Listed entries –
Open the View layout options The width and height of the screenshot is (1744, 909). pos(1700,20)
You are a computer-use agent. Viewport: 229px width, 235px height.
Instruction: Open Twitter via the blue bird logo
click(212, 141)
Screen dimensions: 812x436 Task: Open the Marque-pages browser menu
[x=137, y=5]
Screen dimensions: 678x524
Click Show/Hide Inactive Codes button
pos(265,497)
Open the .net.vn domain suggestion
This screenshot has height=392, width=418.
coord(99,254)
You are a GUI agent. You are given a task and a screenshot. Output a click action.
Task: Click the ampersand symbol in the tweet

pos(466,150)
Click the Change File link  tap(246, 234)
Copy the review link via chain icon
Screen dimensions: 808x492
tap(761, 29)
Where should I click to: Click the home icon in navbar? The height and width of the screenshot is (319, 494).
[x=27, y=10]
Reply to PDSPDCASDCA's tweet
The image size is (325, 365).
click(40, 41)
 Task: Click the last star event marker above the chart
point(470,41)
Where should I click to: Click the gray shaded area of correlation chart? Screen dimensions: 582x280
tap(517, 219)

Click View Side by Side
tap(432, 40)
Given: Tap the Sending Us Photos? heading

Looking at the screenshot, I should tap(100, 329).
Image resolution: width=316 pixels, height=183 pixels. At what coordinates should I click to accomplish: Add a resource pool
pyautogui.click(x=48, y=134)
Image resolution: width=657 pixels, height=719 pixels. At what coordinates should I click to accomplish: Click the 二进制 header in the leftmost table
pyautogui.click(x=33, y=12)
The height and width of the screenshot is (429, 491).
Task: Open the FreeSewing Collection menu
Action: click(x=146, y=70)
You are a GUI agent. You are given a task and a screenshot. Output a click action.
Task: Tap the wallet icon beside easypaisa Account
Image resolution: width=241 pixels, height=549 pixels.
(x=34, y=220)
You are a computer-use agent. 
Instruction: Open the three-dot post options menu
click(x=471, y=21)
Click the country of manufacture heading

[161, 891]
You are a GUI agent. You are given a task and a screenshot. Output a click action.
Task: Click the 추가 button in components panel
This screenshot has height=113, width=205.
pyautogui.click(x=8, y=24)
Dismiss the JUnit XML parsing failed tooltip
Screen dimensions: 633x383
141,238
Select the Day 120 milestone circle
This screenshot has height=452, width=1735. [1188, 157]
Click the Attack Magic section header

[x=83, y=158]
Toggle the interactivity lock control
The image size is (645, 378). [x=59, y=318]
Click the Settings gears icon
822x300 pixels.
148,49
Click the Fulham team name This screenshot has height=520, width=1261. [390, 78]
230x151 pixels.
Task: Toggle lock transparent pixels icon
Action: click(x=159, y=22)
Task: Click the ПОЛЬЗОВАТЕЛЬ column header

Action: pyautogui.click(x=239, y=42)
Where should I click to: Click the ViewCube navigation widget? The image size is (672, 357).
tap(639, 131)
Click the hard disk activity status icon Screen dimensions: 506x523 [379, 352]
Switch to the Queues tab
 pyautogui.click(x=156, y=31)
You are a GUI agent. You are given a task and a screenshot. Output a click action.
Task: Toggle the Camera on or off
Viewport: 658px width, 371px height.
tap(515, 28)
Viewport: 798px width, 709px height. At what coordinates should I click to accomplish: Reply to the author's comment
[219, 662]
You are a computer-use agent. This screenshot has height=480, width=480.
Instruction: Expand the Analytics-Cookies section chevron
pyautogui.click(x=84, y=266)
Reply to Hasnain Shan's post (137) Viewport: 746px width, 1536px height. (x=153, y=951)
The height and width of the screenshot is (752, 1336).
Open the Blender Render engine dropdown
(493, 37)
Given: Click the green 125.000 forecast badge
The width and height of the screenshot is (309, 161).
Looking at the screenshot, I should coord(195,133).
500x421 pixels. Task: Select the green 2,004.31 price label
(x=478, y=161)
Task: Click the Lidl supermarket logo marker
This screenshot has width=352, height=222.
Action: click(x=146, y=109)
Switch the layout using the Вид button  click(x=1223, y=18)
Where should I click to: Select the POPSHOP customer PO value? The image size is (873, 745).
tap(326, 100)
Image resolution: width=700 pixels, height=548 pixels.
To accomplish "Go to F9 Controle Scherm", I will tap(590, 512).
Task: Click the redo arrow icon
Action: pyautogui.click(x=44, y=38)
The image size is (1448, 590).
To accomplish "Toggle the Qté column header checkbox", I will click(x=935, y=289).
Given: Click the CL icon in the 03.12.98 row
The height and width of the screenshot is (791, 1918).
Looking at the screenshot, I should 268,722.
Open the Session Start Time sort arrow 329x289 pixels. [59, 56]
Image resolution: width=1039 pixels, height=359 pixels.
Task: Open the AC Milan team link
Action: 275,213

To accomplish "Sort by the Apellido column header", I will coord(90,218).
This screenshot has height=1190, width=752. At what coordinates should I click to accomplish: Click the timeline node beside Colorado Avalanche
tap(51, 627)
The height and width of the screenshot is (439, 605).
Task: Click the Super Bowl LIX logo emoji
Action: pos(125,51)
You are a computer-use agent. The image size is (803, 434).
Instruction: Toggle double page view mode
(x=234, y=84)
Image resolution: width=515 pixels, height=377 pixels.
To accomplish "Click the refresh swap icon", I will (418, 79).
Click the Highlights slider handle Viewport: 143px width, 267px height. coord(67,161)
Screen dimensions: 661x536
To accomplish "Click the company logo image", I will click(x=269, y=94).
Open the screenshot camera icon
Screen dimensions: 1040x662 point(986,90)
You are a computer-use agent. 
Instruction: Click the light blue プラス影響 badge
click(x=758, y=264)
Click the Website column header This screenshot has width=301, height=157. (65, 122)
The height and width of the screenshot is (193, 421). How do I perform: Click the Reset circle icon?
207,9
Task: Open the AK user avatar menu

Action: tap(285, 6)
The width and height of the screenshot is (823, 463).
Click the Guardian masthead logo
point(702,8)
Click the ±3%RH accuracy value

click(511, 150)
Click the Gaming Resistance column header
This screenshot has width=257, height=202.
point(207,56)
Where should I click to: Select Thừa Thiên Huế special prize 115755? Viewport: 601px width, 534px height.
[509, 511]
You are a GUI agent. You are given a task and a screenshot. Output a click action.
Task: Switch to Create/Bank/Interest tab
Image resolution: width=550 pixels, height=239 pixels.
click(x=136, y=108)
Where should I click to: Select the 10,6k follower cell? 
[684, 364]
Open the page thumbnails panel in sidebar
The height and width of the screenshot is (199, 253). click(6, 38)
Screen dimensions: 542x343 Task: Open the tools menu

Task goal –
Copy out the range of lines above starting at the line with "Reply to Hasnain" and ending at the line with "The image size is (1448, 590).", exactly and including both.

Answer box –
Reply to Hasnain Shan's post (137) Viewport: 746px width, 1536px height. (x=153, y=951)
The height and width of the screenshot is (752, 1336).
Open the Blender Render engine dropdown
(493, 37)
Given: Click the green 125.000 forecast badge
The width and height of the screenshot is (309, 161).
Looking at the screenshot, I should coord(195,133).
500x421 pixels. Task: Select the green 2,004.31 price label
(x=478, y=161)
Task: Click the Lidl supermarket logo marker
This screenshot has width=352, height=222.
Action: click(x=146, y=109)
Switch the layout using the Вид button  click(x=1223, y=18)
Where should I click to: Select the POPSHOP customer PO value? The image size is (873, 745).
tap(326, 100)
Image resolution: width=700 pixels, height=548 pixels.
To accomplish "Go to F9 Controle Scherm", I will tap(590, 512).
Task: Click the redo arrow icon
Action: pyautogui.click(x=44, y=38)
The image size is (1448, 590).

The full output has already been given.